Child Care Blog

Early Education

Quality Child Care is the Key to a Healthy Workforce

There is Work to Do in Dallas County

A recent analysis by Children at Risk found a notable lack of child care seats in many areas of Greater Dallas County.

Child care is key for the current workforce to go to work while also developing the skills in kids necessary for the future workforce. About 90% of a child’s brain develops by age 5, and the earlier they have access to high-quality child care, the more opportunities they have to succeed in the future.

This is a longstanding issue that the pandemic has exacerbated: there are now only enough child care seats in general for 50 of 100 children of working parents, which is down from 90 child care seats per 100 children in 2017. And there are only 14.3 quality or working towards quality seats, which is defined by the Texas Rising Star quality rating and improvement system, for every 100 kids of working parents.

There is a particular lack of seats in areas where families are more likely to be living in poverty or facing economic insecurity. Greater Dallas County has 38 child care zip code deserts, according to the Children at Risk report. A zip code desert is defined as where the number of children under age 6 is three times greater than the licensed capacity of child care providers within that zip code. Among the child care desert zip codes, 77% (3 of 4) have at least 10% of the population living below the poverty line, whereas for all of Dallas County, 59% (3 of 5) of zip codes have 10% or more living below the poverty line.
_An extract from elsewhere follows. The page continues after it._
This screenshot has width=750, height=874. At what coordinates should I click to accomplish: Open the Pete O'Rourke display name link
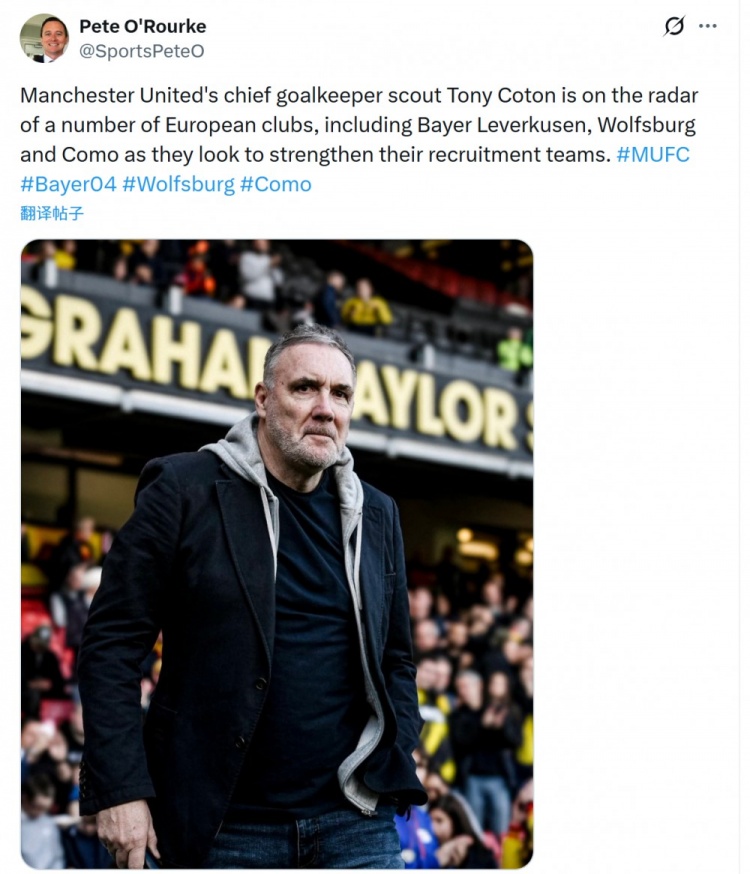click(142, 26)
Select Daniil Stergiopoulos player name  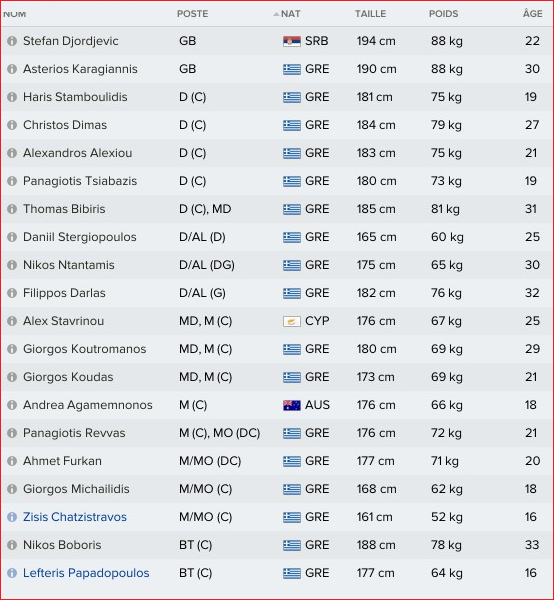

Subsidized child care is specifically for parents who are working or who are going back to school to advance their education and who also meet a specific need criteria, the most common of which is income-based. This is important because the cost of child care often exceeds the income of families in low-wage jobs who are trying to work. The subsidy helps ensure they’re paying under 10%, and not 110%, of their income for child care.

In 2020, an influx of federal funds allowed more children to be served through the child care subsidy system, but that number returned to pre-pandemic levels in 2021.

Of the 28 Texas workforce regions, Greater Dallas has the 11th highest number of child care seats per 100 children of working parents.

And of those workforce regions, the greater Dallas area has the eighth highest number of “desert zip codes.”

A way forward

It is up to all of us in Dallas County to identify and enact potential solutions that can improve access to quality child care for our current and future workforce:

  • Use data to identify where centers currently have openings, especially in desert zip codes, and connect families to those centers.
  • Maximize existing state and federal funds to increase access to subsidized care.
  • Repurpose existing business, county, or city building space to open additional childcare seats.
  • Increase the worth of our child care teachers through paying a living wage, creating access to benefits like retirement, and providing high-quality training and support to ensure that our classrooms have the best teachers in the critical early years.
  • Employers providing financial support to parents to offset the high-costs of child care.